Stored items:
-*-*-

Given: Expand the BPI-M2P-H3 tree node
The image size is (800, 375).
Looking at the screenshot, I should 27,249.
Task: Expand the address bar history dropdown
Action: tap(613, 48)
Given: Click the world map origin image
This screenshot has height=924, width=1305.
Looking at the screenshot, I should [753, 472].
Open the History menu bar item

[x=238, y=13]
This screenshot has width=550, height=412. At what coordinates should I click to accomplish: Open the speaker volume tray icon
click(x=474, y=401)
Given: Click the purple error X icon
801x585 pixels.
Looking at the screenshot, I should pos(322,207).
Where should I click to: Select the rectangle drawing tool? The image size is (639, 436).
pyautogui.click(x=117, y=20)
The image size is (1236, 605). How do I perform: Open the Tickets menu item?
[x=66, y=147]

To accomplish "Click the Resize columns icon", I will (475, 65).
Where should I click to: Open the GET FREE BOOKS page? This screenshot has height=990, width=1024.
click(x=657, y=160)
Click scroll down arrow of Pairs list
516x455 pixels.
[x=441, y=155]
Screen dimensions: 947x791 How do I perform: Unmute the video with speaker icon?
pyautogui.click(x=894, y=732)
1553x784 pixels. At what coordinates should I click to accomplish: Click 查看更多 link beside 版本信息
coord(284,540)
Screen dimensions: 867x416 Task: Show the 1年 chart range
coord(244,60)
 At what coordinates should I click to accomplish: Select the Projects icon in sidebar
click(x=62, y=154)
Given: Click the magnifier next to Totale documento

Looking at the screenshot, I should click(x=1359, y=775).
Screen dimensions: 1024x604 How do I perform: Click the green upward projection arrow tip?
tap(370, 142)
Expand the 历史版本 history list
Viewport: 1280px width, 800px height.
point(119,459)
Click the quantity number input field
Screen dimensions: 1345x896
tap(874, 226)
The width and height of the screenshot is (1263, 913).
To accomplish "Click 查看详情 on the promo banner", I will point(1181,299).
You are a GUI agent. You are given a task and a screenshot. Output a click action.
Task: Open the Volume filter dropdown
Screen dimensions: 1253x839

-*-*-

• _What to produce_: The lines to show are those in the data above that include "will".

• _Solution to the exercise_:
To accomplish "Click the Resize columns icon", I will (475, 65).
To accomplish "Click 查看详情 on the promo banner", I will point(1181,299).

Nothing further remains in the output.